▸ **About this exercise**: Of the records that follow, copy only the lines from the line containing "Open the more options (•••) menu" to the line containing "You are a computer-use agent. Image", both included, exactly as written.

▸ **Stored entries**:
___
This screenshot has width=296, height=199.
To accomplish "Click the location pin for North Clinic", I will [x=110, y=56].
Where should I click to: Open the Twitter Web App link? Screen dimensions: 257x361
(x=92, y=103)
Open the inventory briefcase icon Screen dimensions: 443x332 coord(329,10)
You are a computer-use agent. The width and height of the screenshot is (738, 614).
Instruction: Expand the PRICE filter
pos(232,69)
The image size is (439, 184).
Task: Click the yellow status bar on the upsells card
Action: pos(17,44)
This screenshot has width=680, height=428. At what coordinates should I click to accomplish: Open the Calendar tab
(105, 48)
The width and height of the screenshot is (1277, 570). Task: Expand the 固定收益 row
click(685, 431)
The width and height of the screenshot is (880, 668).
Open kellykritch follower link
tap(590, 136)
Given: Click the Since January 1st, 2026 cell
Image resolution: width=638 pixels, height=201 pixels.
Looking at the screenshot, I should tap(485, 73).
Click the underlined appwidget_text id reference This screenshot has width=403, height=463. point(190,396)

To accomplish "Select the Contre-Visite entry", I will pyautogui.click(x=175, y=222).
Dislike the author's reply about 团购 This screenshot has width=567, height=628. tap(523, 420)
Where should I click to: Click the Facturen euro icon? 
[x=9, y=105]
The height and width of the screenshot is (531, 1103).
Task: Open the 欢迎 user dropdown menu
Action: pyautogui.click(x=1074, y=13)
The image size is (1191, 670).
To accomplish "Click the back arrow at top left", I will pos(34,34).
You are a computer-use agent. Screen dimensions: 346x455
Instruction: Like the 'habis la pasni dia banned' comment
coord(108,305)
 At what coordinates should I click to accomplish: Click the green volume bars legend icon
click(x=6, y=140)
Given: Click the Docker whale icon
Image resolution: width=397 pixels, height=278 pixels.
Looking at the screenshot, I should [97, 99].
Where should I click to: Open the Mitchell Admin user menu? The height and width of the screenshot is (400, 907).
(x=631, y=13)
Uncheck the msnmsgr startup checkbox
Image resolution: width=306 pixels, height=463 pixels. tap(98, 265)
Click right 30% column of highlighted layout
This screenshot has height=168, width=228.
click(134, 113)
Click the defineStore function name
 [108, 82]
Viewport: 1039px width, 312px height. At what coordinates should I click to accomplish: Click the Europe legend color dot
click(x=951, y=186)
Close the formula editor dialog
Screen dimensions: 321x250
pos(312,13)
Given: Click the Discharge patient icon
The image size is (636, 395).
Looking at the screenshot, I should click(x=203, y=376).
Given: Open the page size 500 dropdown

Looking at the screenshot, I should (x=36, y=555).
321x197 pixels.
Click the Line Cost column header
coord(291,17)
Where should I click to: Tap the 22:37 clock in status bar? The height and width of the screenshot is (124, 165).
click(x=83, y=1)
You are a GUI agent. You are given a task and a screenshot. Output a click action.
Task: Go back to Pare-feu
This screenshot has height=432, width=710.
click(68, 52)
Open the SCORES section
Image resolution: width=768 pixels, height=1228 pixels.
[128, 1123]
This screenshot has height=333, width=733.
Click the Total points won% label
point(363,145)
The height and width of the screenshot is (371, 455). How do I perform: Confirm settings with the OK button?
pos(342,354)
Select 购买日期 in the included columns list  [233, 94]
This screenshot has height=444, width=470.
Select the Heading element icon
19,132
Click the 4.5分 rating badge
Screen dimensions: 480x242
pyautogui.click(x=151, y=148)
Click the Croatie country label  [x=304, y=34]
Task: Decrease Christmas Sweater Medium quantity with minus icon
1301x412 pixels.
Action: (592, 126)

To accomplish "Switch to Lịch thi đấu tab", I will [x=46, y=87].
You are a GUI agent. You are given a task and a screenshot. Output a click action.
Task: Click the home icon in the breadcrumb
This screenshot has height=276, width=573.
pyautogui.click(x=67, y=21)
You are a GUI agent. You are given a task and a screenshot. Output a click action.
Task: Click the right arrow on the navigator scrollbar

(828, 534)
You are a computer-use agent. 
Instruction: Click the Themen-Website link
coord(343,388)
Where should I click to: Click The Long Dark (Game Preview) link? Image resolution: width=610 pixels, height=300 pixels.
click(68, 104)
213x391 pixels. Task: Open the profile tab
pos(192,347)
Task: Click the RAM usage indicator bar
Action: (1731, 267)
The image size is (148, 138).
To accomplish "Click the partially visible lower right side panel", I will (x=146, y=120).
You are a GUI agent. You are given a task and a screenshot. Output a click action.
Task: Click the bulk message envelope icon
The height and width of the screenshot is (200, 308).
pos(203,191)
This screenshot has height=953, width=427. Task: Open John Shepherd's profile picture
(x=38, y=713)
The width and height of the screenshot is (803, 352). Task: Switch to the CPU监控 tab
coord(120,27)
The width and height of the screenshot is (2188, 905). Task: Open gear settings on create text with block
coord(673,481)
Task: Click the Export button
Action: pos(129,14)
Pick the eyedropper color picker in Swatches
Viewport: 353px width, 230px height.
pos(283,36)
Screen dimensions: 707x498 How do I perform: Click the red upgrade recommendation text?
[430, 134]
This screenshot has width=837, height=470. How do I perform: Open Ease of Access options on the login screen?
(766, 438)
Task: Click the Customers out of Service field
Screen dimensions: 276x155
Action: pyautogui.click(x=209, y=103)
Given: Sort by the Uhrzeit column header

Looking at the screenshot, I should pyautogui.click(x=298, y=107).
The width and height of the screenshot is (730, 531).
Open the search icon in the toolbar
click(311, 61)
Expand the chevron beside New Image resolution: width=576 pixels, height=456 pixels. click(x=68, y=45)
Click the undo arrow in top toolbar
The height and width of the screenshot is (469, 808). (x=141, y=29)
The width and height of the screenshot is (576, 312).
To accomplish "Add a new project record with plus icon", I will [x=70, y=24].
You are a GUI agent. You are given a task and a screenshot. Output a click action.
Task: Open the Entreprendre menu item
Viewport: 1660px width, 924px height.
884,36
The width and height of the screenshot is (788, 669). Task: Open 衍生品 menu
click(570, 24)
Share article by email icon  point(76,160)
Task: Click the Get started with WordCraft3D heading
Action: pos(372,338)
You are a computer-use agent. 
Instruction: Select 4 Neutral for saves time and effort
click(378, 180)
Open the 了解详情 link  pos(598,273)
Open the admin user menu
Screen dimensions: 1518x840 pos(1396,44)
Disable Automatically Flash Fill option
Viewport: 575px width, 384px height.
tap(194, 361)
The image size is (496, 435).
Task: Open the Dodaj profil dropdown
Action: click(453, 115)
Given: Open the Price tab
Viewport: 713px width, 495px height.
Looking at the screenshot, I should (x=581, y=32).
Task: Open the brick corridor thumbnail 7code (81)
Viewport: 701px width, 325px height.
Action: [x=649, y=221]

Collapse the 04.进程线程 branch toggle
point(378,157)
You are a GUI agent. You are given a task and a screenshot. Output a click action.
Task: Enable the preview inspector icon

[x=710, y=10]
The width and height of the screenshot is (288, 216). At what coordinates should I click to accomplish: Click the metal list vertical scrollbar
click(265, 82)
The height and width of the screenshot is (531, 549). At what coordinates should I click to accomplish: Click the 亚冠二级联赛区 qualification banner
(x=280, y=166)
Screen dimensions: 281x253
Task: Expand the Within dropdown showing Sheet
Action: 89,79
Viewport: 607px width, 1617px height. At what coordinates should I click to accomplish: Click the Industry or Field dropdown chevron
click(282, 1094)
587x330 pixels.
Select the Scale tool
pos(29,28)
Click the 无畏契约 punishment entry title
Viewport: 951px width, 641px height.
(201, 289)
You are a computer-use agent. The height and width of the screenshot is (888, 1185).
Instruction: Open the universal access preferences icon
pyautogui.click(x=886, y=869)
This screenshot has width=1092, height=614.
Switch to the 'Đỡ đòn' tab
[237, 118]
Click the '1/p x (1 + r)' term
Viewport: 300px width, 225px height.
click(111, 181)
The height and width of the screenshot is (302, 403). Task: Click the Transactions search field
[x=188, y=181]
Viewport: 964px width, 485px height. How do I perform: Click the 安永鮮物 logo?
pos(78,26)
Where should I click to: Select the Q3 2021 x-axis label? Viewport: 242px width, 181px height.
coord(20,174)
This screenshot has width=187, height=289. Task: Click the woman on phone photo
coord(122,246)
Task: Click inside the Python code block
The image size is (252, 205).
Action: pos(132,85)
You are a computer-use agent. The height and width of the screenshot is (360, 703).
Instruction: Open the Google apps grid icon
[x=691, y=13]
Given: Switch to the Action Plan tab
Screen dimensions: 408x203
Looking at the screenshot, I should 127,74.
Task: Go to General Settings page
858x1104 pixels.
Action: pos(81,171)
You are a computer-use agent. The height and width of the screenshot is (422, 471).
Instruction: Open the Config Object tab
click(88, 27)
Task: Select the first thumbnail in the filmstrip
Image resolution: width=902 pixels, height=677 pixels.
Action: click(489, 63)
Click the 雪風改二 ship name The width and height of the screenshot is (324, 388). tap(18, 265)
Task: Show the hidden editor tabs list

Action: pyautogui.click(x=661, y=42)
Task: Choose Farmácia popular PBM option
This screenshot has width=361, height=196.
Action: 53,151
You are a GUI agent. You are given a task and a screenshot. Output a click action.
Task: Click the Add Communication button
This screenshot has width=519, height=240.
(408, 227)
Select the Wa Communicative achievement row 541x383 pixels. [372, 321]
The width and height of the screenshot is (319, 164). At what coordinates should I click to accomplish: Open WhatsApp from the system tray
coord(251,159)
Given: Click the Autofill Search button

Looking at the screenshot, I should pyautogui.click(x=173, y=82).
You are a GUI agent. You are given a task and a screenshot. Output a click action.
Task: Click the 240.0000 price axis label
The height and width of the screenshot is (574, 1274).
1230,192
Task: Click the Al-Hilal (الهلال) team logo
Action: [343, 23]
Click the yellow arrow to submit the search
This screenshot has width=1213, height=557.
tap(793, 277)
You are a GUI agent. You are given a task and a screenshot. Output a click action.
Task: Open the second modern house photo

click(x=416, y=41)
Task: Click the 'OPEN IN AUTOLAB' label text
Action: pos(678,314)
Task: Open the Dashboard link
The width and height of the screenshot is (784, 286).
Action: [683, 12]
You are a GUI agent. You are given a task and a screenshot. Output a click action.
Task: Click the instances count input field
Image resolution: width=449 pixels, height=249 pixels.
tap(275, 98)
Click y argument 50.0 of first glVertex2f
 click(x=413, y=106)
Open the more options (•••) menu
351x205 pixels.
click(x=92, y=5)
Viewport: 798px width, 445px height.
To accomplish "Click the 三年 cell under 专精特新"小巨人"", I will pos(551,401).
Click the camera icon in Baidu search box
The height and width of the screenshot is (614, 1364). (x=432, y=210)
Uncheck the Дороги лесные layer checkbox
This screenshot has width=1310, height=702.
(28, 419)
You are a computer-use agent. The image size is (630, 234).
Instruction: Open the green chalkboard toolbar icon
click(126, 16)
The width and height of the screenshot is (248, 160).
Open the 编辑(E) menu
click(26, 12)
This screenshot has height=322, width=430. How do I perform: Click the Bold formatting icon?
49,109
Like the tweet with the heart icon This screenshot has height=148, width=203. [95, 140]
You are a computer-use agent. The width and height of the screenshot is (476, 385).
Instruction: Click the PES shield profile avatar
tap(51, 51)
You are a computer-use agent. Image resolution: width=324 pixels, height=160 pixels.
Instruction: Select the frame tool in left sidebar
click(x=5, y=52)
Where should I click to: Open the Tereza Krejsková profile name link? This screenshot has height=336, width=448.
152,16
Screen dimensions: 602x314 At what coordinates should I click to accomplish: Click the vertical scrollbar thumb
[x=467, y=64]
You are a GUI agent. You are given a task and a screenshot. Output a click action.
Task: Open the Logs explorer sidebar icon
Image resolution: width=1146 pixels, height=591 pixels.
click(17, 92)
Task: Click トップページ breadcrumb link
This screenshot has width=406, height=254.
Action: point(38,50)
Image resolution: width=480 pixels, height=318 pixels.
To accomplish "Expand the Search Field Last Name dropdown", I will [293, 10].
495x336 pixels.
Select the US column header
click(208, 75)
___
▸ **Reply**:
Open the more options (•••) menu
351x205 pixels.
click(x=92, y=5)
Viewport: 798px width, 445px height.
To accomplish "Click the 三年 cell under 专精特新"小巨人"", I will pos(551,401).
Click the camera icon in Baidu search box
The height and width of the screenshot is (614, 1364). (x=432, y=210)
Uncheck the Дороги лесные layer checkbox
This screenshot has width=1310, height=702.
(28, 419)
You are a computer-use agent. The image size is (630, 234).
Instruction: Open the green chalkboard toolbar icon
click(126, 16)
The width and height of the screenshot is (248, 160).
Open the 编辑(E) menu
click(26, 12)
This screenshot has height=322, width=430. How do I perform: Click the Bold formatting icon?
49,109
Like the tweet with the heart icon This screenshot has height=148, width=203. [95, 140]
You are a computer-use agent. The width and height of the screenshot is (476, 385).
Instruction: Click the PES shield profile avatar
tap(51, 51)
You are a computer-use agent. Image resolution: width=324 pixels, height=160 pixels.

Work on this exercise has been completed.